Change your receiving print statements to only print the bytes read from the stream. That may fix the "corruption" you're seeing due to stale bytes at the end of the buffer printing again at later points in the stream.

match stream.read(&mut buffer) {
    Ok(s) => {
        println!("{:?}", s);
        println!("{:?}", &buffer[..s]);
        // ...

If that's the fix, then update your buffer deserialize likewise.

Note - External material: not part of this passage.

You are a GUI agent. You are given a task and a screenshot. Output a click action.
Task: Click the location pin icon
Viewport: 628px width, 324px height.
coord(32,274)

let decoded : Option<f32> = bincode::deserialize(&buffer[..s]).unwrap();

If the problem persists, you can create a gist with samples of the sending and receiving stdout, that would help us, too.

1 Like

changed code as you said, but it's not solving the problem, the s value is always 5, and its read exactly 5 bytes, but their values doesn't match
it's the last 5 sent buffers

[1, 30, 231, 31, 189]
[1, 157, 212, 34, 189]
[1, 102, 206, 37, 189]
[1, 184, 39, 39, 189]
[1, 52, 148, 38, 189]

and its is the last 5 received

[1, 2, 249, 127, 189]
[1, 29, 164, 126, 189]
[1, 27, 108, 122, 189]
[1, 109, 218, 123, 189]
[1, 102, 169, 117, 189]

here is a gist with code

  • TCPStream.write does not guarantee writing all bytes before returning, you might want to use write_all instead
  • TCPStream.read does not guarantee filling the buffer, you need to pay attention to its return value (the number of bytes read), or use read_exact
2 Likes

Thanks for you reply, will try this soon.

UPD. Changed to write_all and read_exact, it;s still remains corrupteed :frowning:

I tested your example (updated with read_exact and write_all), and found the last three values printed were garbage.

I created a simpler example to test the TCP transfer with bincode [1]. I found no corruption here.

If I had to venture a guess, I'd say the way your sender program exits and kills the spawned loop may interrupt the write_all and send garbage instead. Only way I know of to verify, is update the sender to exit gracefully.

Try using a channel to send a "quit" message from the main thread to the spawned thread, and have the spawned thread exit cleanly when the message is received. The main thread should wait on the spawned thread's JoinHandle after sending the "quit" message.